Dopo essersi garantiti, per il prossimo quinquennio, un seggio in Parlamento e un pasto caldo, un certo numero di eletti Pd si dedicano con impegno a una doppia opposizione: quella contro le parole sovraniste della destra e quella per scovare le eventuali tracce di fascismo […]

(di Antonio Padellaro – Il Fatto Quotidiano) – Dopo essersi garantiti, per il prossimo quinquennio, un seggio in Parlamento e un pasto caldo, un certo numero di eletti Pd si dedicano con impegno a una doppia opposizione: quella contro le parole sovraniste della destra e quella per scovare le eventuali tracce di fascismo, e putinismo, nel discorso pubblico. Nel primo caso non si può dire che la sinistra della Crusca abbia fatto centro, avendo dovuto ripiegare dalla iniziale indignazione suscitata dalla denominazione del ministero della Sovranità alimentare. Concetto, poi appurato, caro a Slow Food e a Carlo Petrini, che da sempre riconoscono, e non certo da destra, “il ruolo chiave di produttori, contadini e agricoltori a conduzione familiare”. Dopo avere inutilmente indagato sui termini meloniani, e dunque fortemente sospetti di “merito” e di “nazione” , purtroppo citati in Costituzione, i piccoli scrivani del Nazareno hanno aperto un fascicolo sulla pretesa, di chiaro stampo reazionario, da parte della Meloni, che insiste a parlare di se stessa come “il” presidente del Consiglio e non come “la”. Ferve acceso dibattito.
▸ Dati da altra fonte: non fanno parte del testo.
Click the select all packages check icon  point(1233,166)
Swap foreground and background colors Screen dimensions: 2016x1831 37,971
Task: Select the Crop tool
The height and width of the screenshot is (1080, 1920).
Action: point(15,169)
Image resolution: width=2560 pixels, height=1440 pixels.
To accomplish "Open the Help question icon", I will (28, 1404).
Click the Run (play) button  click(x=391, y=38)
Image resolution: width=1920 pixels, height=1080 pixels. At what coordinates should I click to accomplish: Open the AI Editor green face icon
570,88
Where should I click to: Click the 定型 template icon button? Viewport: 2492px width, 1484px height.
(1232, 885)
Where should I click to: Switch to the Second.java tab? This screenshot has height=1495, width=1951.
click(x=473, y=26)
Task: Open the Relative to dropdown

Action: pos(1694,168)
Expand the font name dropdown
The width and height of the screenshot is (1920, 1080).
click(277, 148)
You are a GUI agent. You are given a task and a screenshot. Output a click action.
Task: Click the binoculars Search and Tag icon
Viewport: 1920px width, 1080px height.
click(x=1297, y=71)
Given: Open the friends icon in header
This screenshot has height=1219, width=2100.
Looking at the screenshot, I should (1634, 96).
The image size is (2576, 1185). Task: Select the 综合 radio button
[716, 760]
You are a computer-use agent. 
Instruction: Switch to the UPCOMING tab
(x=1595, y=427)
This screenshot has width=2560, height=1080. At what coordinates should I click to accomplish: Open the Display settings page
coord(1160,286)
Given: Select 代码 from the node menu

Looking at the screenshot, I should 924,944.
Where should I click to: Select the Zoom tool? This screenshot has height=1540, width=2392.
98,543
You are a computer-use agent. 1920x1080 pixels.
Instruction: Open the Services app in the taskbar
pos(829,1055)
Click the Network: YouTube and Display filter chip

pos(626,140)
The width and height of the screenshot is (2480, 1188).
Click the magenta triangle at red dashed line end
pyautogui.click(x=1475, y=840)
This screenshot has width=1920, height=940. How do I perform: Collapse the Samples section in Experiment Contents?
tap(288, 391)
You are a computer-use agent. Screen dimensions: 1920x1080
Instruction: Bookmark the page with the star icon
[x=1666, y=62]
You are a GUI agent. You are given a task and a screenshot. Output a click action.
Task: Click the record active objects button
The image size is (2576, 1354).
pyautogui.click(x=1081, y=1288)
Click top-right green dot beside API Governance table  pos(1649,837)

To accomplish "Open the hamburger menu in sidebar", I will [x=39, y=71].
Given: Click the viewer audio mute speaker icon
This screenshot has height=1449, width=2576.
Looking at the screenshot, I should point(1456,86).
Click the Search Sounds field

Quanto alle accuse di filoputinismo da qualche tempo in sonno – probabilmente per la giustificata stanchezza dei volenterosi collezionisti di schede e foto segnaletiche (vedi Repubblica e Corsera) – esse si sono improvvisamente ridestate. In seguito ai deliri “rubati” a Silvio Berlusconi sullo scambio di lettere “dolcissime” (nonché di vodka e lambrusco) con l’amico Vlad. Nonché per la faccia di tolla di Matteo Salvini ogni qualvolta, in Parlamento, Giorgia Meloni ha professato la fede atlantica ed europeista del suo governo contro il Cremlino. Per cui non si può, per esempio, accennare a qualunque ipotesi di conferenza di pace (caldeggiata, a quanto pare, da Papa Francesco) senza essere aggrediti in tv da qualche senatore pd (o da qualche berlusconiano con la coda di paglia). Nell’augurarci che il Pd esca al più presto dalla labirintite in cui sembra piombato dopo la batosta elettorale ci permettiamo il solito consiglio non richiesto. Non è sfogliando un dizionario o con le continue analisi del sangue degli avversari che ci si può contrapporre utilmente alla narrazione della giovane underdog dotata, bisogna ammetterlo, di una notevole capacità espressiva. Perché, cari Democratici, la crescita nei sondaggi di FdI e la vostra lenta decrescita significano semplicemente che la cosiddetta opinione pubblica (anche chi non ha votato a destra) capisce quello che dice Giorgia Meloni. Quello che dite voi no.